Ginger Snaps 2 : Unleashed
Brigitte is an addict. After mixing blood with her late sister Ginger in an attempt to learn more about the condition she has beeen infected with: "the curse." Each day, the curse in her grows stronger and she must increase her dosage of wolfsbane.
While attempting to learn more about her dead sister's lycanthropy by mixing her own blood with the affected blood of her sibling, goth-styled teenager Brigitte (Emily Perkins) becomes affected by the werewolf curse herself. As the "disease" begins to take over her body, she requires increasingly stronger dosages of wolfs bane to combat it.

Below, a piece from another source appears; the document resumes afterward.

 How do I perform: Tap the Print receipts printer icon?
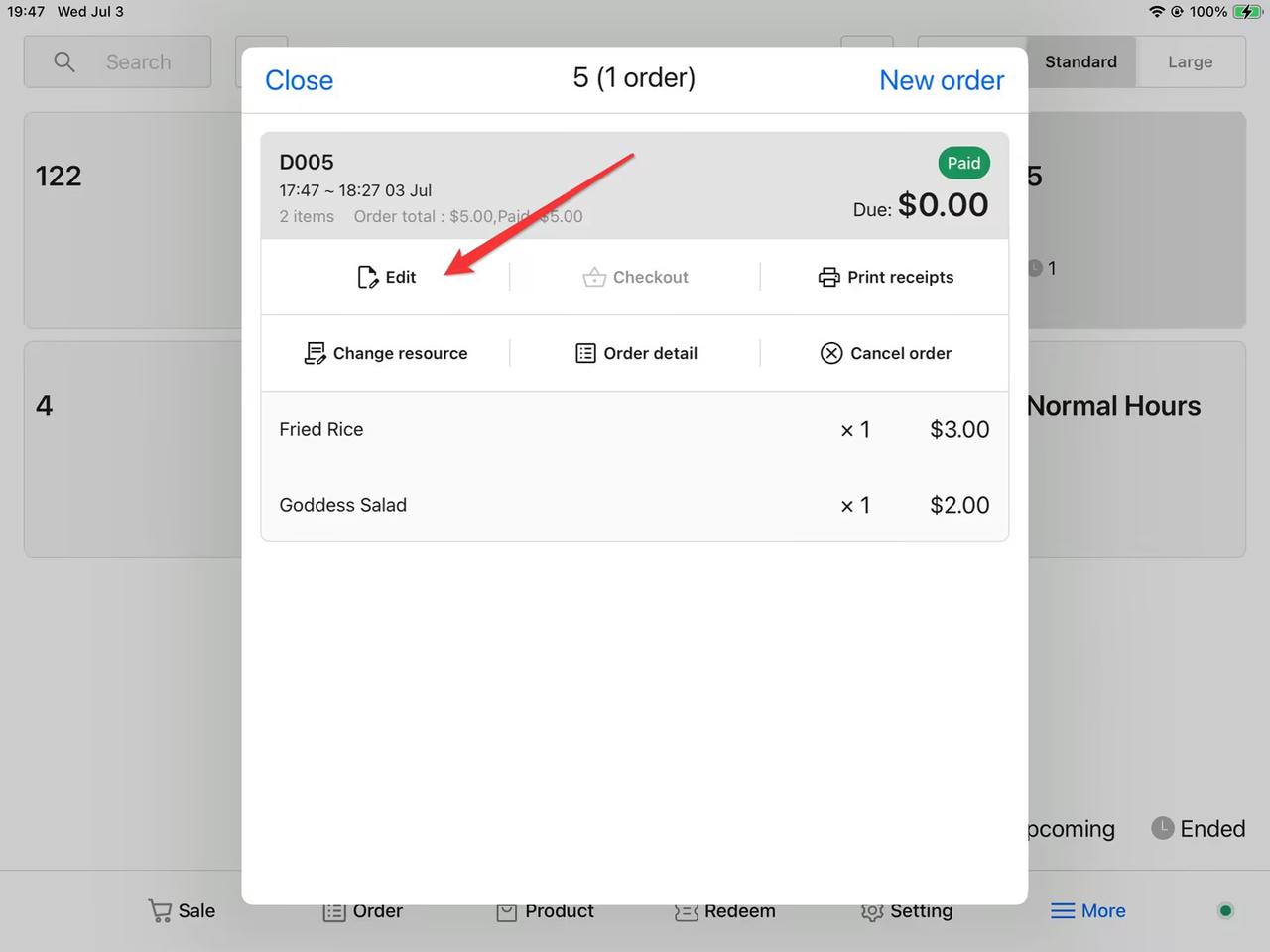click(x=828, y=277)
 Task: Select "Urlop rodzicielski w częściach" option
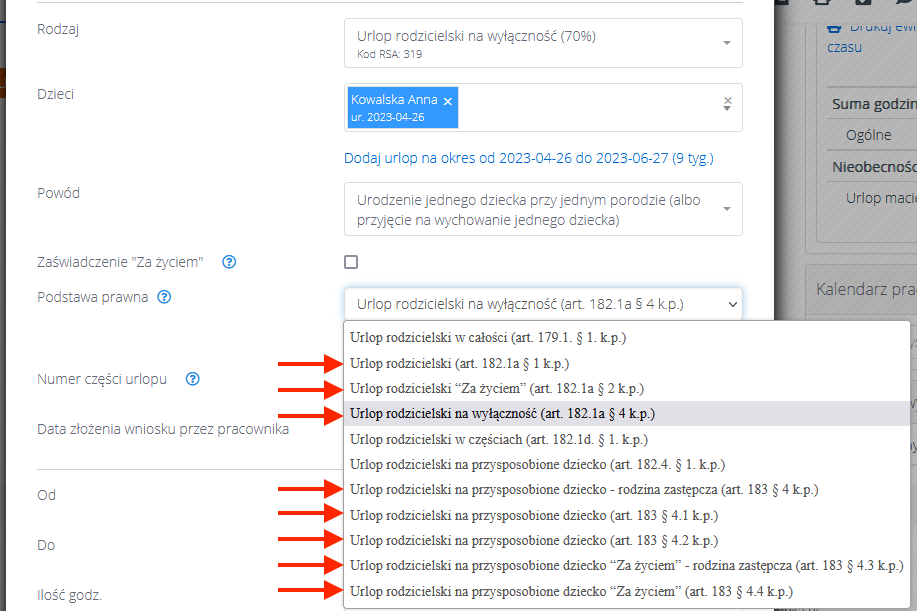(x=499, y=439)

But after a run-in with another wolf-creature, her beaten body is found---and taken to a drug rehab clinic. Unfortunately for the doctors and patients there, she has no access to her wolfs bane

Ginger Snaps Back: The Beginning
The Fitzgerald sisters are back in the third installment of the wonderfully horrific Canadian werewolf series, and this time they've traveled back in time, manifest in one of their previous incarnations. Orphans traveling across the Canadian wilderness by horseback during the 19th Century, the girls encounter a crumbling Indian campsite where the one remaining inhabitant issues a strange prophetic warning, the first of many mysterious encounters to come. When the sisters take refuge at a trading fort populated only by men, they soon learn of the monstrous beasts in the outlying land that menace the men both physically and mentally, as many seem to be moving towards madness and all seem to have something to hide. When Ginger is bitten by a little boy and starts slowly changing, the sisters realize they must work to solve the prophecy before its too late

Koma
Director Chi-Leung Law (INNER SENSES) reunites with star Kar Yan Lam for the psychological thriller KOMA. Lam and Angelica Lee (THE EYE) play Ling and Ching, two women from opposite sides of the economic track. A killer is stealing organs from the victims, and socialite Ching suspects that Ling may be the murderer. However, her suspicion is perhaps caused by the fact that both women are involved with the same man. Meanwhile, Ling herself is jealous of Ching's privileged position, and begins following her around. As the murders continue, and Ling and Ching are drawn closer together, the question arises as to who is truly dangerous and who is the less-than-innocent victim. 

The Wig
The Asian horror boom has told countless hair-raising tales. However in his chilling directorial debut, Korean filmmaker Weon Shin-yeon gives the shaggy metaphor its ultimate apotheosis. Mute Ji-hyeon (Yu Seon) is caretaker to a younger sister, Su-hyeon (Chae Min-seo), who is suffering from terminal leukemia. After donning a wig given to her by her sister, Su-hyeon suddenly feels better, starts displaying uncharacteristic behavior and sees grisly hallucinations, forcing Ji-hyeon to wonder whether the mysterious coiffure may be possessed.


----------



## Bambi (Oct 14, 2010)

Wait OP, horror as in "Scary"?

If so, I've got plenty of those. Not into gore fests myself, so no recommendations on that (hate it when it's excessive), and not into any quasi-deep psychological thrillers that are well and beyond most people who've spent eight years getting their doctorate in psychology. So, without further due, here's a list to get you started, with some wiki's on the general synopsis:

*The Omen* [1]
*Pet Sematary* [2]
*An American Werewolf in London* [3]
*Pumpkinhead* [4]
*John Carpenters: The Thing* [5]
*The Blob (1988 Remake)* [6]

Just for a few references.


----------



## Heliophobic (Oct 15, 2010)

Not a movie... not bloody... but Marble Hornets. (yes... I said this in another thread too)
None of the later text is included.